I have spent a part of tonight trying to figure out why I feel like I am sabatoging my own goals.  I have been struggling to lose weight for some time now and I have realized that in my own way I am trying to make myself fail.  I know what it takes to lose the weight slowly and safely, I know that it takes time and I know that I am doing this for me and nobody else.  I realized that I am mostly focusing on all of the things that I can't have and maybe that is part of the detour/sabotage.  Of course I have to eliminate some things for a while - they are part of the reason that I have gained weight over the years.  I know that I can have the odd treat but why can't I just buckle down and do this?  I want this badly and I feel like I am on the fence and afraid to pick a side.  I know that my health can suffer if I don't do anything and I know that being in TOPS is helping me not to gain even more weight but I am wondering if I am afraid to really try and that I am focusing on the past attempts and "failures" from other dieting roads taken.  I guess it all comes down to this:  If I really want to lose the weight - I have to buckle down and really, really, really try.  I hope I can still count on my good friends to help me and encourage me because you may have your work cut out for you!  We will have to see how this goes.

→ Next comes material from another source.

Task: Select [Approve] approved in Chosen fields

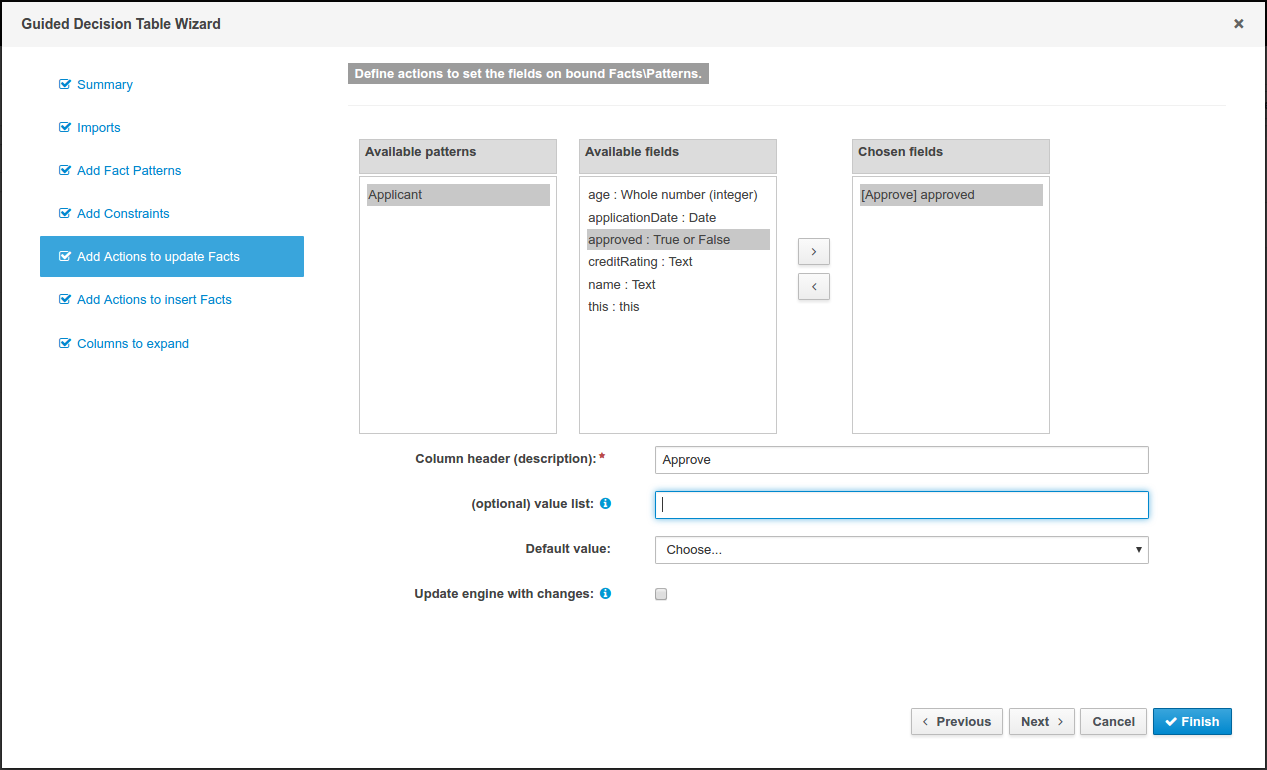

On a "lighter" note, I plan to do some work on the wolf and to also relax as much as I can over the weekend and I hope everyone can enjoy the Family Day holiday in one way or another.  I know I will enjoy the day as well.

Happy Stitching!!

2 comments:

Peggy Lee said...

I lost a bunch of weight years ago and it is a daily struggle for me. One thing I can tell you though...it doesn't matter how much you "want" to lose it, you can beat yourself up till the cows come home but it won't happen until it "happens" in your mind. Once that clicks you'll look back and wonder what all the fuss was about!
Good luck my friend.

Maureen said...

I agree so much with Peggy Lee - i've been faffing about for the last two or three years trying to shift some weight but last autumn finally got "in the zone" headed back to weight watchers and so far have lost a stone. What i would say is forget about the past and any "failures" you feel you have had and just focus on one day at a time, that's what gets me through it (especially being stuck in an office all day with loads of chocolate lying around lol!) Hope this helps.